The two most interesting issues seem to be "the constitutionality of requiring voters to show a photo ID before they may vote (Crawford v. Marion County Election Board, 07-21, and Indiana Democratic Party v. Rokita, 07-25)" and "the constitutionality of execution by lethal drugs when the chemical protocol poses a risk of pain and suffering (Baze v. Rees, 07-5439)."
ADDED: More on the photo ID case:
In general, Republicans argue that identification laws reduce voter fraud, while Democrats oppose them on grounds that they lower the turnout among people who tend to vote Democratic.
Coincidentally or otherwise, the two Seventh Circuit judges who voted to uphold the Indiana law, Richard A. Posner and Diane S. Sykes, were put on the bench by Republican presidents (Ronald Reagan and President George W. Bush, respectively), while the one dissenting judge, Terence T. Evans, was elevated by President Clinton.
Writing for the majority, Judge Posner acknowledged that the Indiana law favors one party. “No doubt most people who don’t have Photo ID are low on the economic ladder and thus, if they do vote, are more likely to vote for Democratic than Republican candidates,” he wrote.
But the purpose of the law is to reduce voting fraud, “and voting fraud impairs the right of legitimate voters to vote by diluting their votes — dilution being recognized to be an impairment of the right to vote,” Judge Posner said.
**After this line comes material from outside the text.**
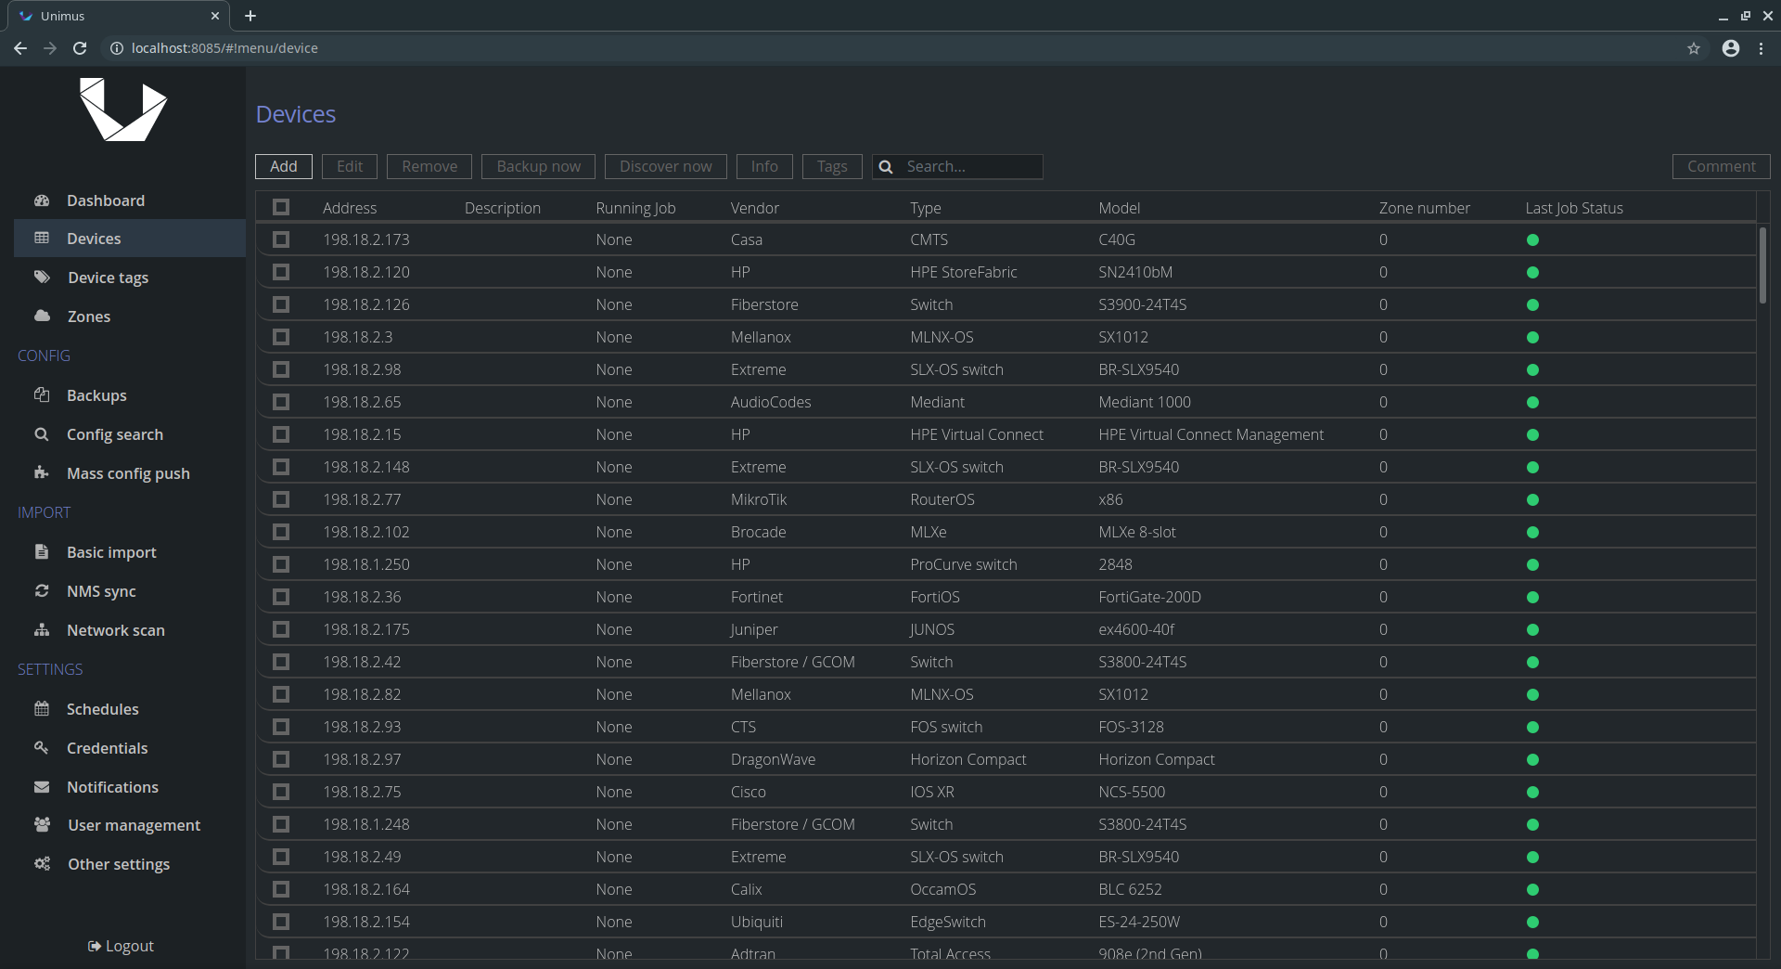Click the Network scan sitemap icon
This screenshot has height=969, width=1781.
(42, 629)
And assertions that many people will be disenfranchised, or that there is no significant voter-fraud problem in Indiana, are based on unreliable data and “may reflect nothing more than the vagaries of journalists’ and other investigators’ choice of scandals to investigate,” the judge held.
In dissent, Judge Evans wrote that the Indiana law imposed an unconstitutional burden on some eligible voters. “Let’s not beat around the bush,” he wrote. “The Indiana voter photo ID law is a not-too-thinly-veiled attempt to discourage election-day turnout by certain folks believed to skew Democratic.”